IE 11 is not supported. For an optimal experience visit our site on another browser.

Video shows black bear stealing Amazon package from Connecticut porch

The bear's "crime," caught on Kristin Levine's home security camera, made for a "fun afternoon."
Get more newsLiveon

A Connecticut woman said a bear sighting on her home security camera made for a "hysterical" afternoon after it was filmed stealing an Amazon package from her front porch.

"I knew nothing in there was going to be irreplaceable," Kristin Levine told NBC Connecticut.

“Amazon had dropped off the packages maybe five minutes before and I got the alert on my security camera and then I got a second alert five minutes later and I was like taken aback because I wasn’t expecting anyone else in my driveway," she continued.

The package's contents: toilet paper, Levine said.

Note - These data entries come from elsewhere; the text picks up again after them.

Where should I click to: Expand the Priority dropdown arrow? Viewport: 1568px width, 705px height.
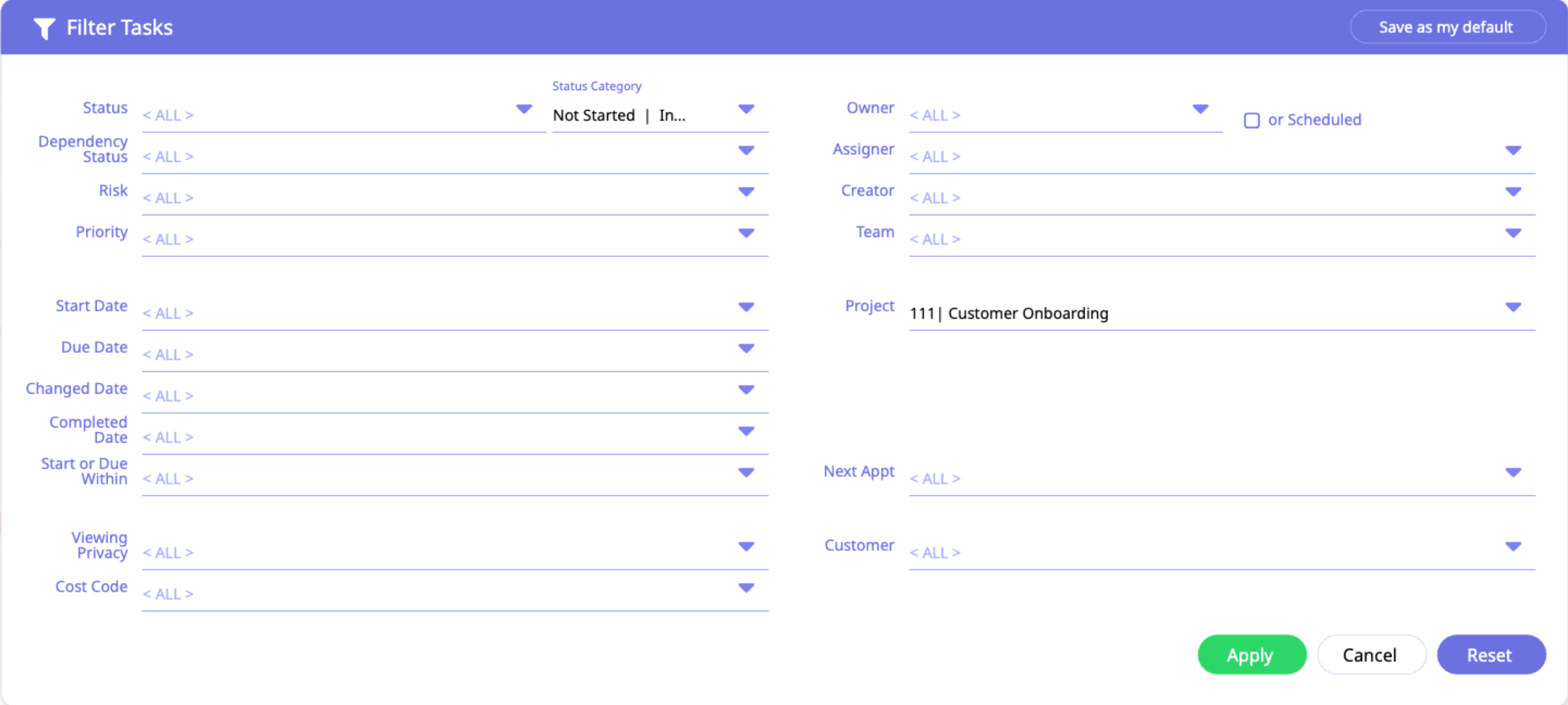click(746, 233)
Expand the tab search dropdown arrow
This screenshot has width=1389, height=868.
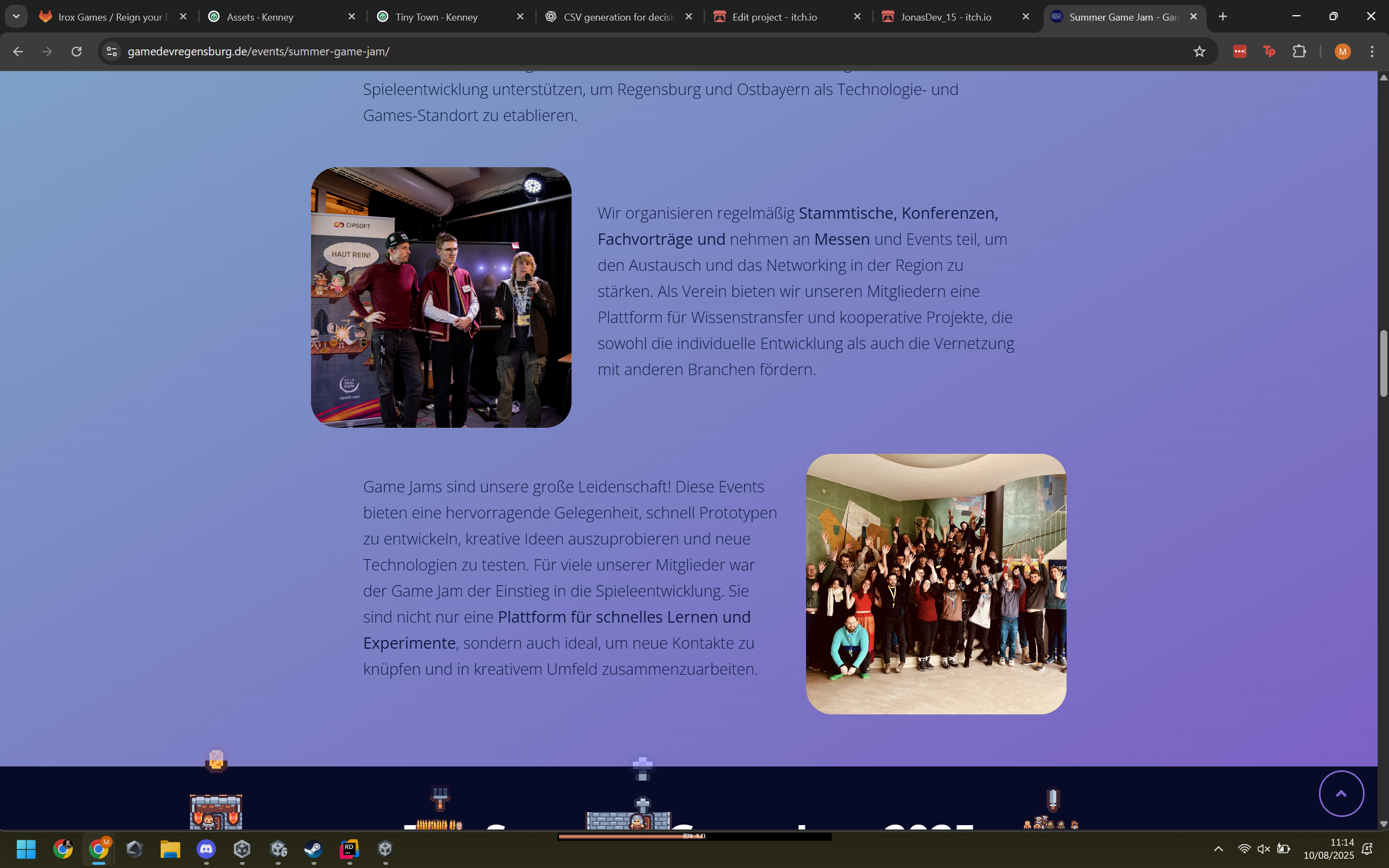(x=16, y=17)
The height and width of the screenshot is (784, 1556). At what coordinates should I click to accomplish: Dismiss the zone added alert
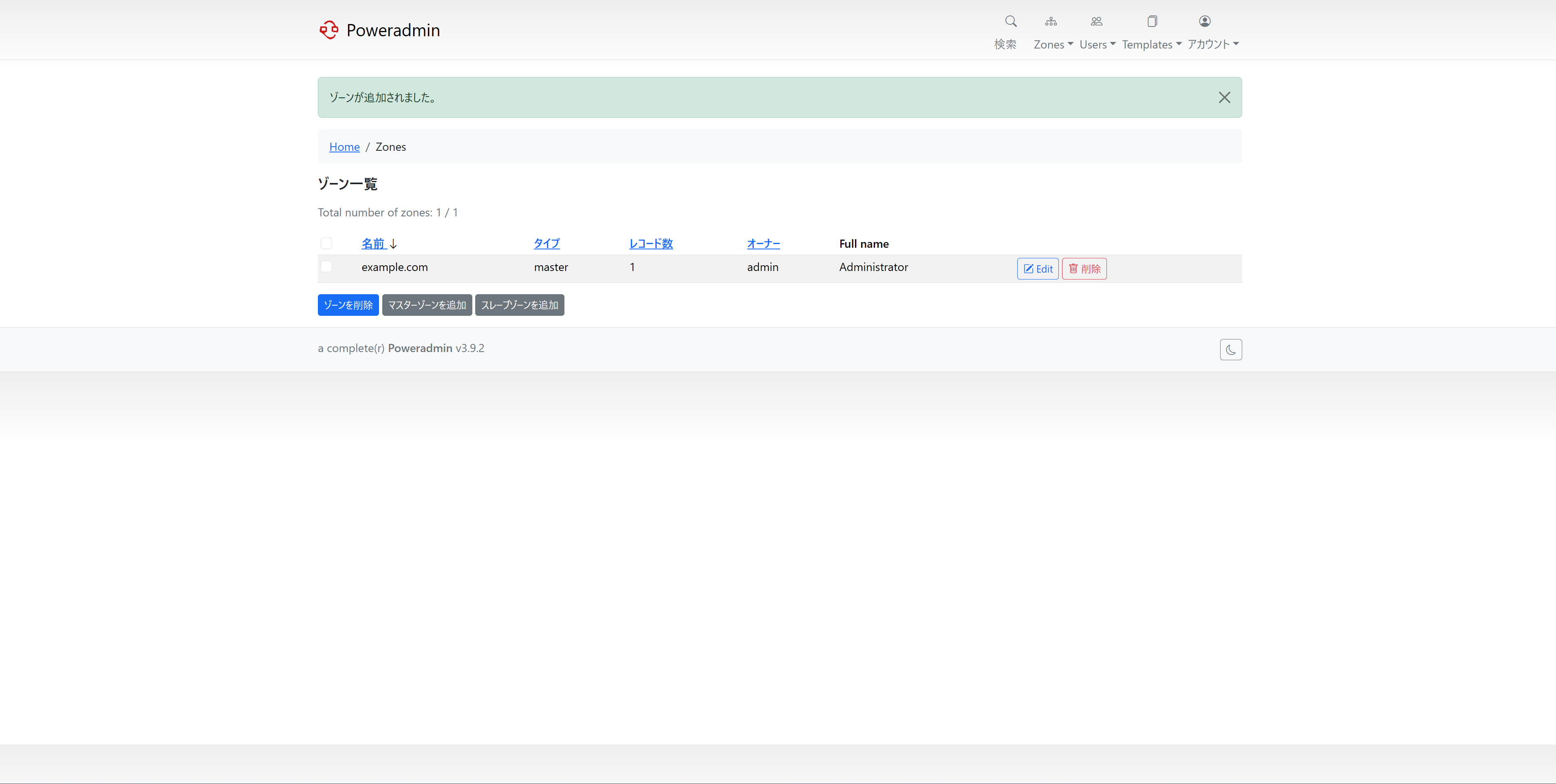pos(1224,97)
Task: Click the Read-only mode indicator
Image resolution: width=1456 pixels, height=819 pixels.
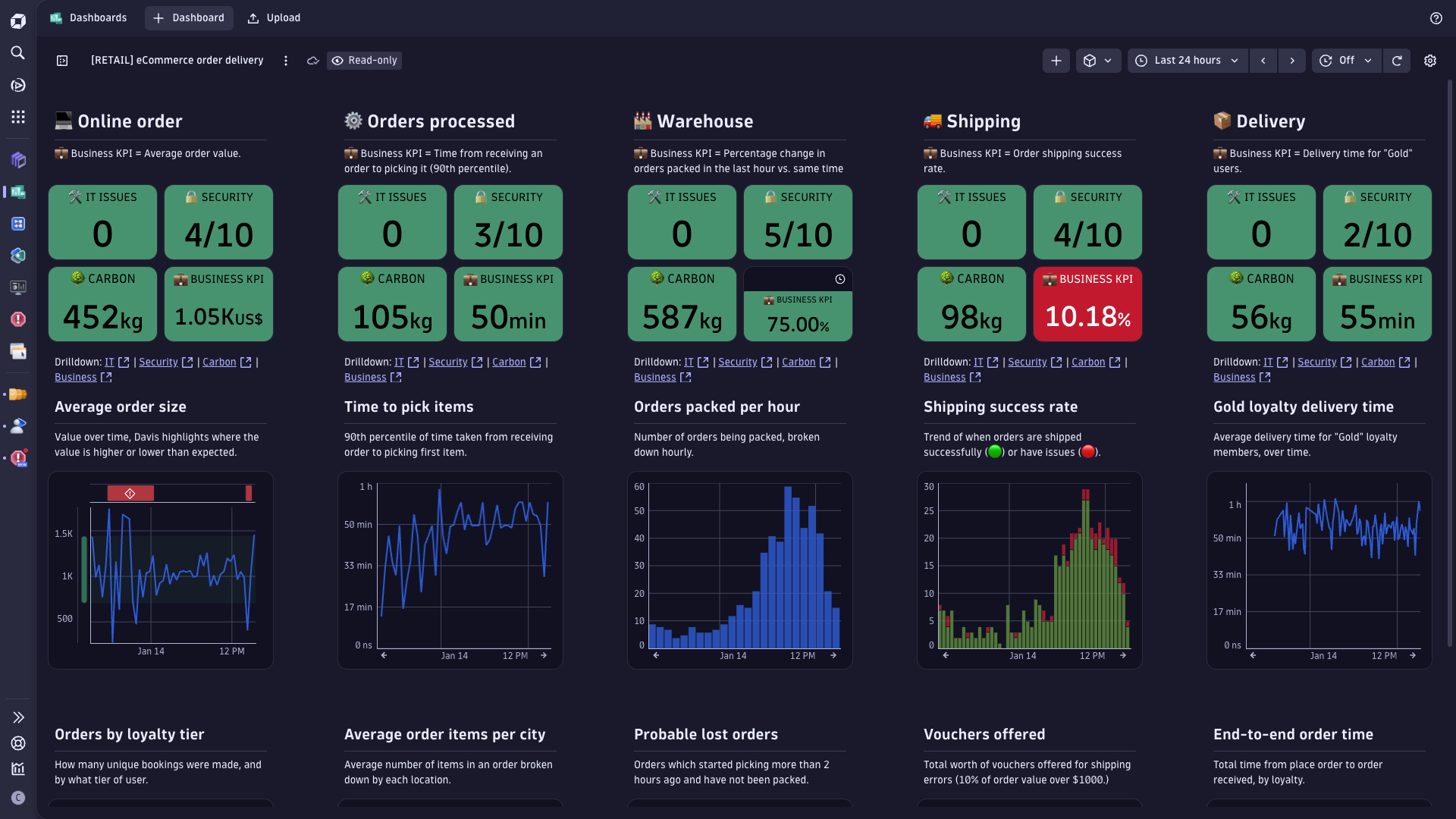Action: [364, 61]
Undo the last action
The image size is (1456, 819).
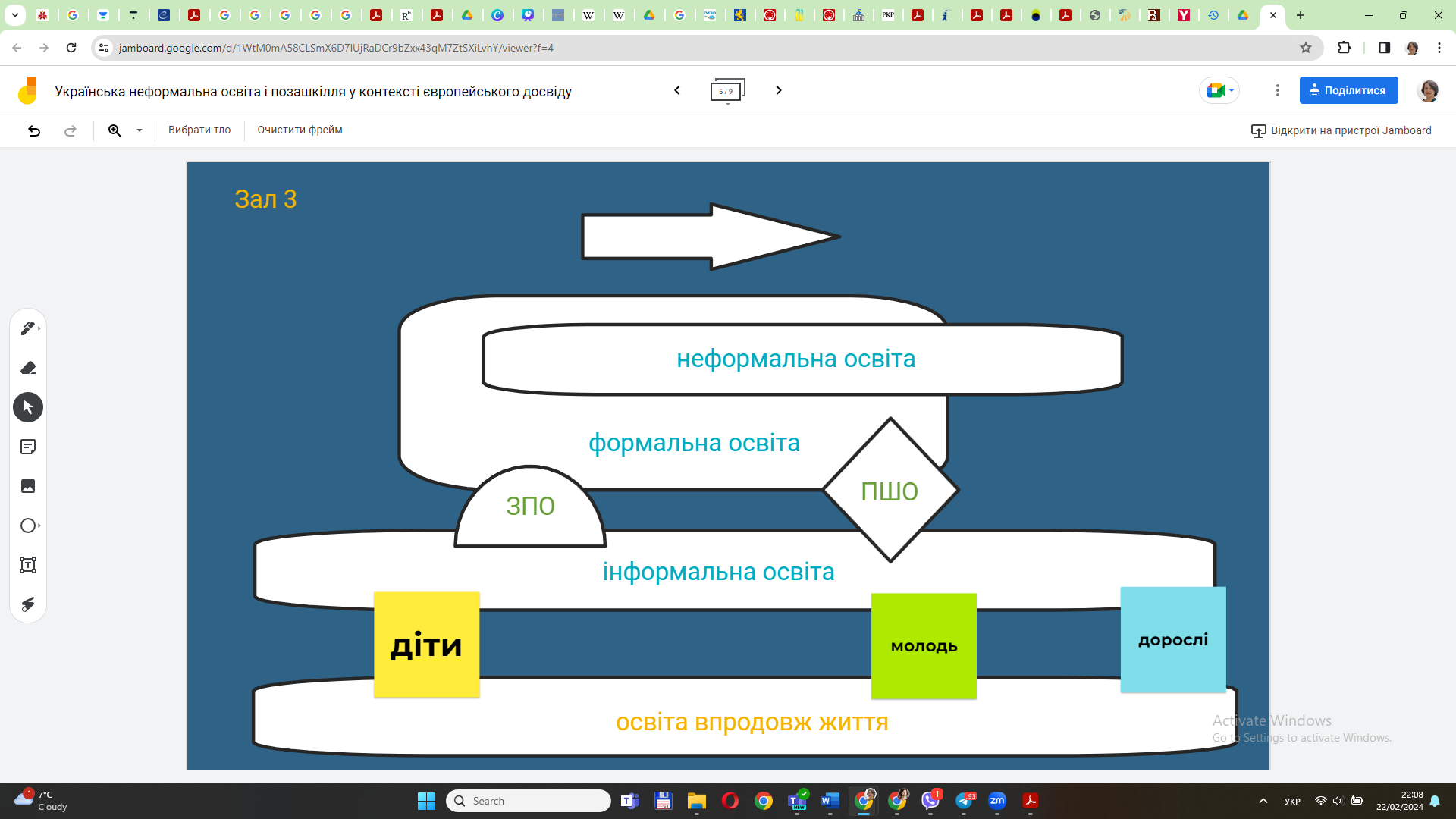coord(34,130)
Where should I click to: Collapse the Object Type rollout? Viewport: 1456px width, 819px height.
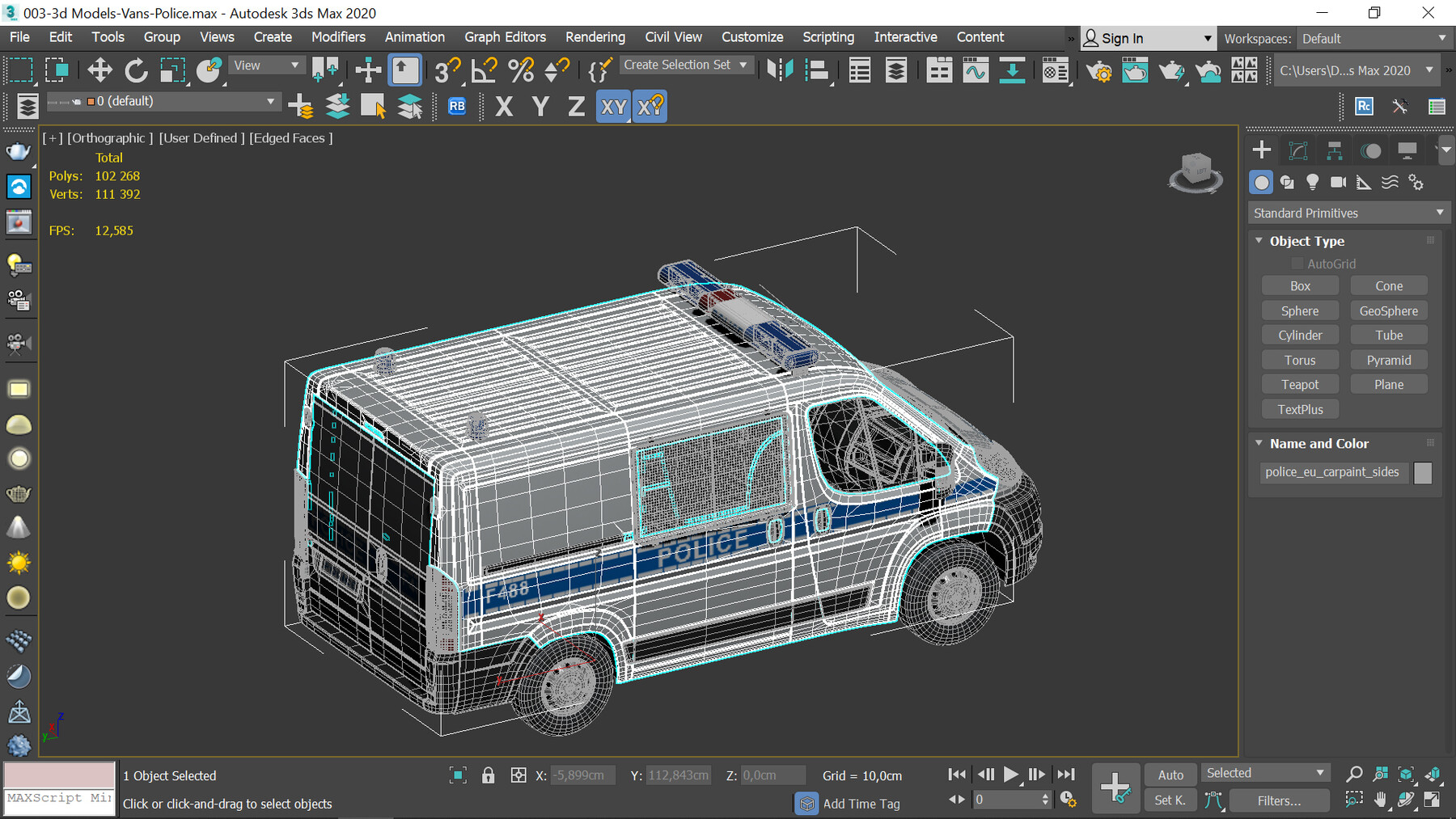[x=1259, y=240]
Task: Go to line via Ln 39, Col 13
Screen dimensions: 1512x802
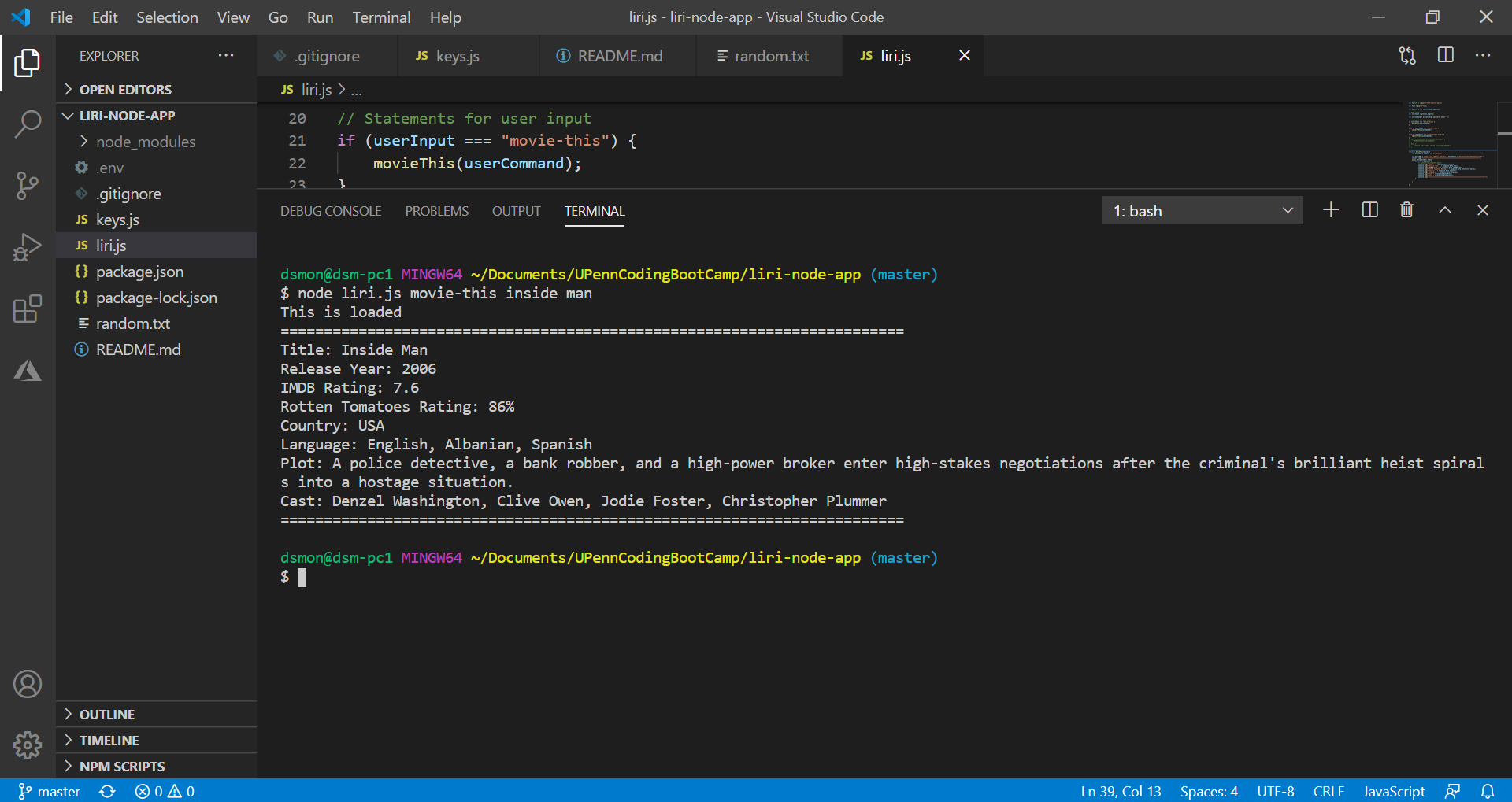Action: [1120, 791]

And she found the package in a neighbor's yard shortly after the bear thief made off with it.

In the clip, the bear can be seen holding the Amazon box in its mouth as it slowly ambles away from Levine's Bristol, Connecticut home.

Its ears are tagged, meaning it has encountered state wildlife officials.

By the 1800s, bears were largely eradicated from the state, which then had few forests and many farms.

But black bear sightings have become increasingly common across the Constitution State, which the Connecticut Department of Energy and Environmental Protection attributes to a "healthy and increasing" bear population.

Connecticut has recorded over 6,000 bear sightings in 2021. In some small towns in the state's northern Litchfield and Hartford counties, there have been hundreds of black bear sightings this year alone.

"Many homes are in or near bear habitat," the Connecticut environmental protection department said on its website. "Bears spend time in neighborhoods because food sources are abundant and easy to access"

To reduce the presence of bears near homes, the department recommends removing things that are attractive to bears: bird seeds, meats and fruits in open in compost, and easily accessible trash cans full of food scraps.

"Much of Connecticut’s landscape is now forested and is suitable for black bears," the department noted on a black bear fact sheet.

"The rapid increase in the bear population between the 1980s and early 2000s is expected to continue. As the bear population expands, interactions between humans and bears will increase. People should learn what to do if they see a bear and how to avoid unnecessary conflicts by keeping food away from bears."